When you’re young, physically active and constantly learning you’re generating a lot of new, experience-dependent cells and creating new, functional cell networks.  I didn’t know, and no one told me, because apparently no one else knew either.

There was one thing.  Regardless of whether my brain could generate new brain cells and restructure itself to accommodate them, I never had a good memory after the brick incident.  It wasn’t particularly bad.  It wasn’t particularly good.  It was OK, but just OK.  That made things difficult, but I didn’t give it a second thought.  After all, I was banged in the head with a very hard brick.  What could I expect.

Life went along.  My brain and I went right along with it.  That is, until the late 80’s when I was hospitalized with viral encephalitis; a virus of the brain.  They say that viruses like to attack the weak point in the body.   I guess, before attacking, the virus evaluated me, and picked my brain as the best point of attack.

My poor brain!  It was bad enough that it had been damaged with a brick, and had suffered through seizures, now this viral stuff, and more seizures.  They pulled me and my brain through, but it wasn’t easy.  At this point I didn’t even have my just OK memory.  It was pretty well shot, and I was living in a fog.  I was in that fog at home for 6 months.

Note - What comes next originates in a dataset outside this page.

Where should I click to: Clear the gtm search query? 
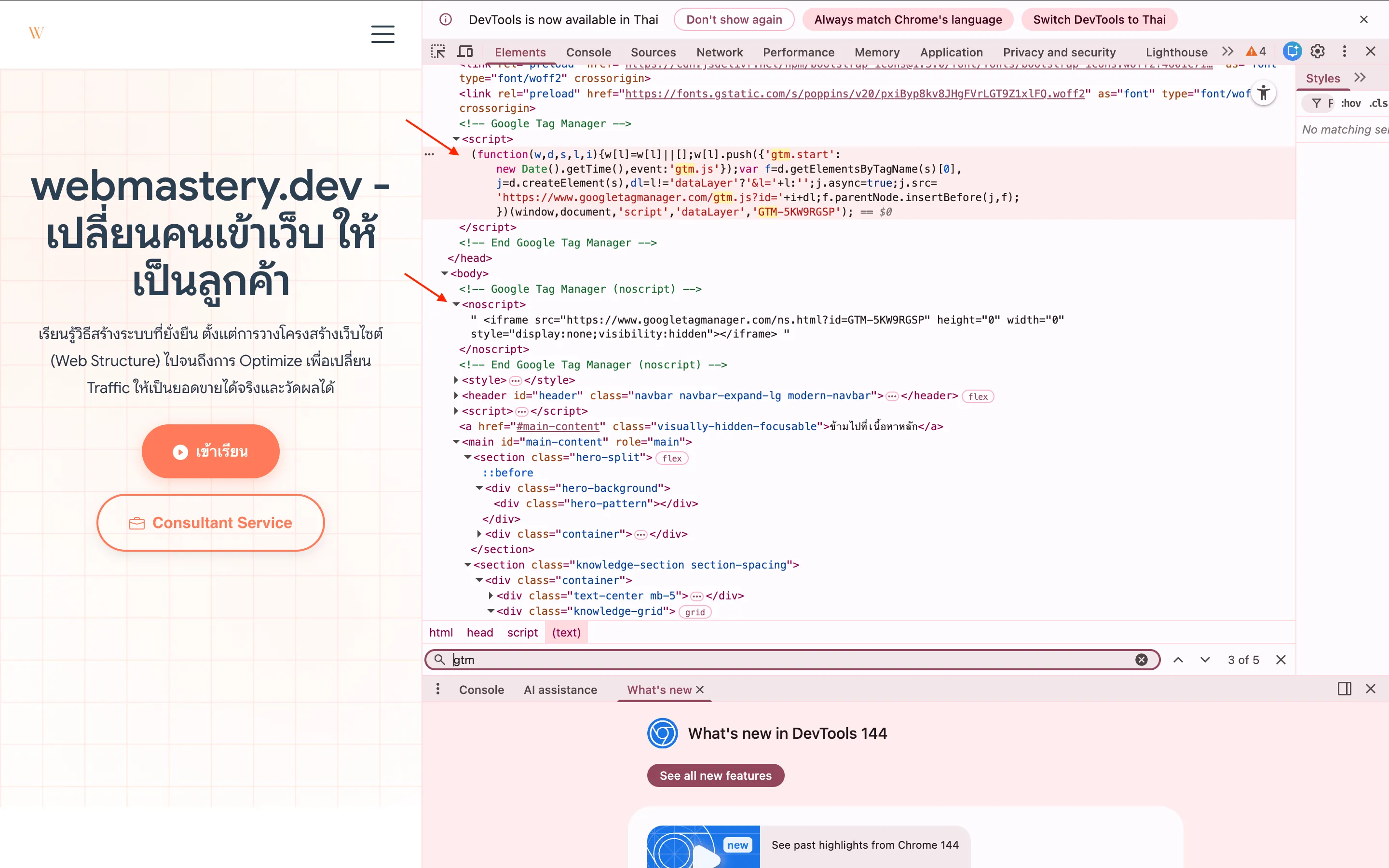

Then one day my brain and I were standing in the kitchen, and the fog lifted.  Everything around me looked different.  I remember that it was a bright sunny day, perfect for such a coming out event.  The first thing I did was call my doctor who promptly told me that he knew I wouldn’t die.  What a terrible response to such a great event.  Then I called my wife who was just as excited as my brain and I.  There was only one thing though, as time went on it became clear that even though the fog had cleared my memory had not gotten better.  In fact, it was worse than ever.

I had little, if any, working memory, and my short-term memory was not far behind.  You know the kind of working memory I mean.  When someone says dial this phone number.  The phone is within reaching distance, but I had to write it down.  By the way, for those that don’t remember, there was a time when people didn’t have cell phones with quick dial numbers.  They had to rely on those things that were on a stand or mounted on the wall and didn’t move around with you.

Now, my brain and I were handicapped, but we didn’t let that get us down.  We used available technology to supplement our memory.  I went out and got spiral notebooks with 3-5 separations, and some really neat mechanical pencils that came 24 to a box.  I just started writing everything down that I felt needed remembering.  I would date the page, and I tried to keep subject matter separated but that didn’t always work too well.